Even though we have made a speedup by using a weighted quick union data structure, there is still yet another optimization that we can do! What would happen if we had a tall tree and called find repeatedly on the deepest leaf? Each time, we would have to traverse the tree from the leaf to the root.

A clever optimization is to move the leaf up the tree so it becomes a direct child of the root. That way, the next time you call find on that leaf, it will run much more quickly. An even more clever idea is that we could do the same thing to every node that is on the path from the leaf to the root, connecting each node to the root as we traverse up the tree. This optimization is called path compression. Once you find an item, path compression will make finding it (and all the nodes on the path to the root) in the future faster.

The runtime for any combination of $f$ find and $u$ union operations takes $\Theta(u + f \alpha(f+u,u))$ time, where $\alpha$ is an extremely slowly-growing function called the inverse Ackermann function. And by “extremely slowly-growing”, we mean it grows so slowly that for any practical input that you will ever use, the inverse Ackermann function will never be larger than 4. That means for any practical purpose, a weighted quick union data structure with path compression has find operations that take constant time on average!

It is important to note that even though this operation can be considered constant time for all practically sized inputs, we should not describe this whole data structure as constant time. We could say something like, it will be constant for all inputs smaller than some incredibly large size. Without that qualification we should still describe it by using the inverse Ackermann function.

You can visit this link here to play around with disjoint sets.

Exercise: `UnionFind`

We will now implement our own disjoint sets data structure. When you open up UnionFind.java, you will see that it has a number of method headers with empty implementations.

Read the documentation to get an understanding of what methods need to be filled out. Remember to implement both optimizations discussed above, and take note of the tie-breaking scheme that is described in the comments of some of the methods. This scheme is done for autograding purposes and is chosen arbitrarily. In addition, remember to ensure that the inputs to your functions are within bounds, and should otherwise throw an IllegalArgumentException.

Discussion: `UnionFind`

Our UnionFind uses only non-negative values as the items in our set.

How can we use the data structure that we created above to keep track of different values, such as all integers or companies undergoing mergers and acquisitions? Discuss with your partner.

Recap

Dynamic Connectivity Problem: The ultimate goal of this lab was to develop a data type that support the following operations on $N$ objects:

connect(int p, int q) (called union in our optional textbook)
isConnected(int p, int q) (called connected in our optional textbook)

We do not care about finding the actual path between p and q. We care only about their connectedness. A third operation we can support is very closely related to connected:

find(int p): The find method is defined so that find(p) == find(q) if and only if connected(p, q). We did not use this in class.

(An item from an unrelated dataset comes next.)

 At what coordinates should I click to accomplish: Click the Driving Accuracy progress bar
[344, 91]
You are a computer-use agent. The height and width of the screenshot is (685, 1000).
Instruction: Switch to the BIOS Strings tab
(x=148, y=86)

Connectedness is an equivalence relation: Saying that two objects are connected is the same as saying they are in an equivalence class. This is just fancy math talk for saying “every object is in exactly one bucket, and we want to know if two objects are in the same bucket”. When you connect two objects, you’re basically just pouring everything from one bucket into another.
Quick find: This is the most natural solution, where each object is given an explicit number. Uses an array id of length $N$, where id[i] is the bucket number of object i (which is returned by find(i)). To connect two objects p and q, we set every object in p’s bucket to have q’s number.

connect: May require many changes to id. Takes $\Theta(N)$ time, as the algorithm must iterate over the entire array.
isConnected (and find): take constant time.

Performing $M$ operations takes $\Theta(MN)$ time in the worst case. If $M$ is proportional to $N$, this results in a $\Theta(N^2)$ runtime.

Quick union: An alternate approach is to change the meaning of our id array. In this strategy, id[i] is the parent object of object i. An object can be its own parent. The find method climbs the ladder of parents until it reaches the root (an object whose parent is itself). To connect p and q, we set the root of p to point to the root of q.

connect: Requires only one change to id, but also requires root finding (worst case $\Theta(N)$ time).
isConnected (and find): Requires root finding (worst case $\Theta(N)$ time).

Performing $M$ operations takes $\Theta(NM)$ time in the worst case. Again, this results in quadratic behavior if $M$ is proprtional to $N$.

Weighted quick union: Rather than connect(p, q) making the root of p point to the root of q, we instead make the root of the smaller tree point to the root of the larger one. The tree’s size is the number of nodes, not the height of the tree. Results in tree heights of $\log N$.

connect: Requires only one change to id, but also requires root finding (worst case $\log N$ time).
isConnected (and find): Requires root finding (worst case $\log N$ time).

Warning: if the two trees have the same size, the book code has the opposite convention as quick union and sets the root of the second tree to point to the root of the first tree. This isn’t terribly important (you won’t be tested on trivial details like these).

Weighted quick union with path compression: When find is called, every node along the way is made to point at the root. Results in nearly flat trees. Making $M$ calls to union and find with $N$ objects results in no more than $O(M \log^* N)$ array accesses, not counting the creation of the arrays. For any reasonable values of $N$ in this universe that we inhabit, $\log^* N$ is at most 5.

Deliverables

To receive credit for this lab:

Complete the implementation of UnionFind.java